» Alıştırma metni:
* * * *

Bu sorunu çözmenin yolu, bir kere popülist bir yaklaşımla bunu çözemezsiniz. Diğer gelişmekte olan ülkeler faizi artırırken, bizim faizi aşağı çekmemiz, Doları olduğundan daha güçlü hale getiriyor. Dolayısıyla bu dengeye dikkat etmemiz gerekiyor. Birden bire faizi indirmek yerine bu süreci yumuşak bir biçimde geçebilmek adına kontrollü, dengeli bir faiz politikası yürütmek gerekiyor. Böyle olursa öngörülebilirlik olur ve üretim yapan kişiler maliyet analizlerini doğru bir biçimde yapabilirler, bu da onları üretime hevesli hale getirir. Şuan üreticinin hevesi yok çünkü sattığından kar edip etmediğini de bilmiyor. Şuanda biz hükumetin ısrarla faizi indirme politikasını yanlış buluyoruz. Bu doğal bir faiz indirme süreci olmuyor, yapay kalıyor. Bankalar bu gün mevduat topluyor, ancak para satarken, yani kredi verirken kırk dereden su getiriyor. Bankalar biz satacağımız paranın maliyetini hesaplayamıyoruz diyerek, dolaylı yollarla kredi faizleri yüzde yirmilere kadar yükseliyor.

* * * *

» Verilen veriler:

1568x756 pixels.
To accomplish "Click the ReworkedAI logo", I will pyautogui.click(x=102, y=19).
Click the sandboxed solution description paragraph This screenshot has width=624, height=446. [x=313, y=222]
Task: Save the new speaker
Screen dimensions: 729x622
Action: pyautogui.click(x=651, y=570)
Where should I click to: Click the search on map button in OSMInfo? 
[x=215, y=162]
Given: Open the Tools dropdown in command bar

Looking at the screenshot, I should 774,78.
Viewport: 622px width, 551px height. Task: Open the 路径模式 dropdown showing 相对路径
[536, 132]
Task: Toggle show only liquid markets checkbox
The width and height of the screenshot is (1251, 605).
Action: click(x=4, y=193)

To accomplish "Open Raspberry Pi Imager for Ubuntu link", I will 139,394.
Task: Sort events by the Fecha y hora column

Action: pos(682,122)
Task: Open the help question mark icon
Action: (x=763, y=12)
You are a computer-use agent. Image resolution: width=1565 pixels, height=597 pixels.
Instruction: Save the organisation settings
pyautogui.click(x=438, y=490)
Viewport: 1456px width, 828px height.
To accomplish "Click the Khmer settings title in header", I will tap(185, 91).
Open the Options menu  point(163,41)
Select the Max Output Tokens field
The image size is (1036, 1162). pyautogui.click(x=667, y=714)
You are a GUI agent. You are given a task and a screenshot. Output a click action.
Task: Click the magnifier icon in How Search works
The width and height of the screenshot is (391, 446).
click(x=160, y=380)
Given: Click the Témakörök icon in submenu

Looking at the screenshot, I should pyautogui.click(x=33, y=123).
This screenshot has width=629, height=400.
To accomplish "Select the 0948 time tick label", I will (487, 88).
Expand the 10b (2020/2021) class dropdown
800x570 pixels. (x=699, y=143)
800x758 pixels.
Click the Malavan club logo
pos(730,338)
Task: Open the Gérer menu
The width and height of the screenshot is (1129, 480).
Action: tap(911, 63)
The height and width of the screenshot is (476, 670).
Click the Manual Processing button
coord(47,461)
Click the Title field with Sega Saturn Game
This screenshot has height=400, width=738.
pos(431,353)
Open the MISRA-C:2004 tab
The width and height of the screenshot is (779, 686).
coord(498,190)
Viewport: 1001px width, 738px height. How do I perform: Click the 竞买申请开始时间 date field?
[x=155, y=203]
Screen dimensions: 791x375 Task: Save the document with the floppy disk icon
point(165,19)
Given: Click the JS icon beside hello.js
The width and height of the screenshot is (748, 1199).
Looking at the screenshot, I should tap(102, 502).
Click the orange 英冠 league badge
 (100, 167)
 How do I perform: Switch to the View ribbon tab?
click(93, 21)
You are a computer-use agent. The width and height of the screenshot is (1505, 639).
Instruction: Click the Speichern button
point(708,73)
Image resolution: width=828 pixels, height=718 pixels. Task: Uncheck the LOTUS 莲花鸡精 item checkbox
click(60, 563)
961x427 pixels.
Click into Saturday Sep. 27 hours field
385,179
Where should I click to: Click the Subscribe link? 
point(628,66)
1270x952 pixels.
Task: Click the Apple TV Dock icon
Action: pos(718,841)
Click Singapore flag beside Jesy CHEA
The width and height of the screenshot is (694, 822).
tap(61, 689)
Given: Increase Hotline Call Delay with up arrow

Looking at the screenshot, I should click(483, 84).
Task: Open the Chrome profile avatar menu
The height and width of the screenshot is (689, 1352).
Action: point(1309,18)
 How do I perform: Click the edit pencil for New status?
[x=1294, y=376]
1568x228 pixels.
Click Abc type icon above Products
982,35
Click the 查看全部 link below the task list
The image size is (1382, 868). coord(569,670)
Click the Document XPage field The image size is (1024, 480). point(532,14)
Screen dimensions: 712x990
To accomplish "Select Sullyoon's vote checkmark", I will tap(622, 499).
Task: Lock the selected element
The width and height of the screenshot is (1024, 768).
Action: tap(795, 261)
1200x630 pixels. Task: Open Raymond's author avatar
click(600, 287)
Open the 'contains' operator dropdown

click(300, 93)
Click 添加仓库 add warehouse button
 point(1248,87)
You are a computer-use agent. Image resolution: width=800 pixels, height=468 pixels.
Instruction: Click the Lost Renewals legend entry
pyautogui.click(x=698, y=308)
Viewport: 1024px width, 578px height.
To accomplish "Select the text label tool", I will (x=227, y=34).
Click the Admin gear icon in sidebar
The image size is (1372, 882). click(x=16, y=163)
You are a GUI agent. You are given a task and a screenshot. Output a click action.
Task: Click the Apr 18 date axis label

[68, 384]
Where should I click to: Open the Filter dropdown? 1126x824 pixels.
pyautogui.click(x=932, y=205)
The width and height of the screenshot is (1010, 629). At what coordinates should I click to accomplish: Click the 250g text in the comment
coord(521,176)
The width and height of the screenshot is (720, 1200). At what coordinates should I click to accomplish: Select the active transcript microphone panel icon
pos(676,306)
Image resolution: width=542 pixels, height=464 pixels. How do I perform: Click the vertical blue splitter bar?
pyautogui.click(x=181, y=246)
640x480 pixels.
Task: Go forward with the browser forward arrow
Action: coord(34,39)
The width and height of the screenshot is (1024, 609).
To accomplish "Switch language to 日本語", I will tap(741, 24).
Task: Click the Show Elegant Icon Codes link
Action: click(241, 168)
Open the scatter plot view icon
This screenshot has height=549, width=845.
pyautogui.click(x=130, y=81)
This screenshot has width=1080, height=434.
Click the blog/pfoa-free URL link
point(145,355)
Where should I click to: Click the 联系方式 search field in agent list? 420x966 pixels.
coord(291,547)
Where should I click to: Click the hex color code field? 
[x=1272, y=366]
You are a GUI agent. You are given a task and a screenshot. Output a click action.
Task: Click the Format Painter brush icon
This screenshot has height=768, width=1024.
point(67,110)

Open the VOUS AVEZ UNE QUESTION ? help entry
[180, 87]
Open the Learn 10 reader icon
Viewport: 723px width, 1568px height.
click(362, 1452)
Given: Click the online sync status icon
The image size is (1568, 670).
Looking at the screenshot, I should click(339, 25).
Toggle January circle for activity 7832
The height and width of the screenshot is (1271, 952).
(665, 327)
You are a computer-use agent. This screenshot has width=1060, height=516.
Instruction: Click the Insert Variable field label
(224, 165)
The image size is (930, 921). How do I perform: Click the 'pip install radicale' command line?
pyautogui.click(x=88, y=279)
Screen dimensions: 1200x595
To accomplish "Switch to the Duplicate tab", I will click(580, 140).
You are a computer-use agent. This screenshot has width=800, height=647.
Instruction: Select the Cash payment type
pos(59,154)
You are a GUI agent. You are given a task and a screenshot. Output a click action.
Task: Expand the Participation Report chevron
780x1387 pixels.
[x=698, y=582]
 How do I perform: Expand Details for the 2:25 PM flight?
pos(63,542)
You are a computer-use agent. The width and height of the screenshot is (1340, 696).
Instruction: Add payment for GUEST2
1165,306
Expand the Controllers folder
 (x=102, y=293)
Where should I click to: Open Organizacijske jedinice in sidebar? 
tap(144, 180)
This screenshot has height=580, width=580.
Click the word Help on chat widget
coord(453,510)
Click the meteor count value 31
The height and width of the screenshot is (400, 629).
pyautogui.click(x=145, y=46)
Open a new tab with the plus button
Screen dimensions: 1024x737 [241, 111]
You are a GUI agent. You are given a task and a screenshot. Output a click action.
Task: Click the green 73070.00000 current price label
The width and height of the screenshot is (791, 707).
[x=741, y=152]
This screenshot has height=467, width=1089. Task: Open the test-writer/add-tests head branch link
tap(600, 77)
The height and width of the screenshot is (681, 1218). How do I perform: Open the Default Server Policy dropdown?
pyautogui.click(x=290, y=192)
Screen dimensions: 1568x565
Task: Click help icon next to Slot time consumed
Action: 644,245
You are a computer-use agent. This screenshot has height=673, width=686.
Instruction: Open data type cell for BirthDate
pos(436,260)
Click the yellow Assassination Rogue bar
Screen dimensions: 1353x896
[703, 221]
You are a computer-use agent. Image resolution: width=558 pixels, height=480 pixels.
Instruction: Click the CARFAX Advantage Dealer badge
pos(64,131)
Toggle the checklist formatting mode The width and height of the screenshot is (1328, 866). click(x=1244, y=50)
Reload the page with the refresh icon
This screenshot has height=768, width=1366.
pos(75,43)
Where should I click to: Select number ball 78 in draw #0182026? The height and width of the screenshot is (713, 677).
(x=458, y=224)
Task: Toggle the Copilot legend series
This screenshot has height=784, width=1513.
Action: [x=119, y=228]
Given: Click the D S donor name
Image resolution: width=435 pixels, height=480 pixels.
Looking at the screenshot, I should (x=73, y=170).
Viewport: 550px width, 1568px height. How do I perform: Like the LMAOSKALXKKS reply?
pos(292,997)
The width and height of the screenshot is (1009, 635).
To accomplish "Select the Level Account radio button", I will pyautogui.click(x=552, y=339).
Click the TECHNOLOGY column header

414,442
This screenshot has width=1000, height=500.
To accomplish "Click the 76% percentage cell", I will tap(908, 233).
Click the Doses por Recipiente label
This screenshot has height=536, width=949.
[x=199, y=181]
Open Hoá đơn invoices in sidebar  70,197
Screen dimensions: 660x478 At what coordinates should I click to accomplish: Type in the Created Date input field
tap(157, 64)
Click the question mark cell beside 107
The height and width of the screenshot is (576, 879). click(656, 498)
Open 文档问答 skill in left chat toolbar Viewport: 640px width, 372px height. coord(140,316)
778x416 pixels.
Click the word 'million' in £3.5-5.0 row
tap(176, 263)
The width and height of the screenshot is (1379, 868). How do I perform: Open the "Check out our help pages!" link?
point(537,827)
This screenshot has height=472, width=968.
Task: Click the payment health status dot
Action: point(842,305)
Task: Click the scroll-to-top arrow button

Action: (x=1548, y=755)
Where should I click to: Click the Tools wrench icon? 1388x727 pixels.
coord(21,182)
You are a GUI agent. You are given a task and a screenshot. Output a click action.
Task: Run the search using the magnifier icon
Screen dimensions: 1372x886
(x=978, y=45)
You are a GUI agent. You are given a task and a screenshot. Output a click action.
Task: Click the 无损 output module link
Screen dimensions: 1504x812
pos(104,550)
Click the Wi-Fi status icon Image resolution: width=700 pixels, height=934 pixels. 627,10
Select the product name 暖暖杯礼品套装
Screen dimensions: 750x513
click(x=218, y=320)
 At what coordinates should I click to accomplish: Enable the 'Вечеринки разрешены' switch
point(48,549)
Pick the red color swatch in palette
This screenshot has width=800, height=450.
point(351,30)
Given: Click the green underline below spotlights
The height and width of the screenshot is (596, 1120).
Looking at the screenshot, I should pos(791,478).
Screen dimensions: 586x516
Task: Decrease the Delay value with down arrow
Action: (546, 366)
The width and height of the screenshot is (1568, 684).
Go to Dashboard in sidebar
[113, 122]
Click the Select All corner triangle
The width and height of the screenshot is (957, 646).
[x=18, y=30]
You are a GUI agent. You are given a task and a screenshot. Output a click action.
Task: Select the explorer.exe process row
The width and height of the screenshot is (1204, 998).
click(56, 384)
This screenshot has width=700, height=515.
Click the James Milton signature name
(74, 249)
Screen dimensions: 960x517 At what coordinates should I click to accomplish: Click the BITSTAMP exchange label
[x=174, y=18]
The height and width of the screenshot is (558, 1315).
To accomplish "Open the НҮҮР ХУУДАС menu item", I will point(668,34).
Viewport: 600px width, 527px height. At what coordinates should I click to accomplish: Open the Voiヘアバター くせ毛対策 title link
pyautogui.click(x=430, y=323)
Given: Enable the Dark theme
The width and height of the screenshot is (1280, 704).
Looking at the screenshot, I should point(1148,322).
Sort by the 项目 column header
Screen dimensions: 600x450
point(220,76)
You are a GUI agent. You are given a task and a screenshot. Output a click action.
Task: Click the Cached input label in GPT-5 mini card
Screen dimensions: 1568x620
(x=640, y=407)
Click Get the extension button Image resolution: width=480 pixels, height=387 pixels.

* * * *

» Görev listesi:
a: Faiz politikası metnindeki "Bu sorunu çözmenin yolu" diye başlayan paragrafı, temel bilgilerini koruyarak kısa bir madde listesine dönüştürün.
b: Faiz politikası metnine göre kredi faizleri dolaylı yollarla yüzde kaça kadar yükseliyor?
c: Faiz politikası metnini son cümlesinden sonra devam ettirin.
Satırlar, metinden ayrı ve bağımsız bir malzemedir.

» Yazılı cevaplar:
a:
- Sorun popülist bir yaklaşımla çözülemez.
- Diğer gelişmekte olan ülkeler faizi artırırken faizin düşürülmesi Doları daha güçlü hale getiriyor.
- Faizi birden indirmek yerine kontrollü ve dengeli bir faiz politikası yürütülmeli.
- Böylece öngörülebilirlik sağlanır, üreticiler maliyet analizlerini doğru yapıp üretime hevesli olur.
- Şu an üretici, sattığından kâr edip etmediğini bilmediği için hevesli değil.
- Hükümetin ısrarla faiz indirme politikası yanlış bulunuyor. Süreç doğal değil, yapay.
- Bankalar mevduat topluyor ama kredi vermekte zorluk çıkarıyor.
- Paranın maliyetini hesaplayamadıklarını söyleyen bankalar yüzünden kredi faizleri dolaylı yollarla yüzde yirmilere kadar çıkıyor.

b: Yüzde yirmilere kadar.

c:
Hükumetin yaptığı bir diğer yanlış da ekonomide çok fazla aktör değişimi yaşanması. Özellikle ekonominin dinamiklerinde, ekonomiye yön veren kişilerde çok fazla aktör değişimi, ülkenin ekonomiye olan güvenini sarsıyor. Bakın biz bu gün Türkiye’de aşırı enflasyonla karşı karşıyayız. Birde Hiper Enflasyon var. Biz aşırı enflasyonda, sanki hiper enflasyondaymışız gibi tepki veriyoruz. Neden çünkü bahsettiğim güven noksanlığından. Bakın Merkez Bankası Başkanlığında bir türlü dikiş tutturamamamız, Hazine bakanlığında bir türlü dikiş tutturamamamız, gelen kişilerinde, kendi mantığı ile değil de Sayın Cumhurbaşkanının mantığına daha gelmeden teslim olması, bunların hepsi bir güvensizlik oluşturuyor ve sanki bir hiper enflasyon varmış algısı oluşturuyor. Basitçe bir örnek vereyim; daha evvel elinden ılık diye sıcak süt içtiğiniz kişi, size ılık süt verince içer içmez tiksinmenize benziyor. Bize o sütü veren kişiye artık güvenmiyoruz.  Sorun bu!”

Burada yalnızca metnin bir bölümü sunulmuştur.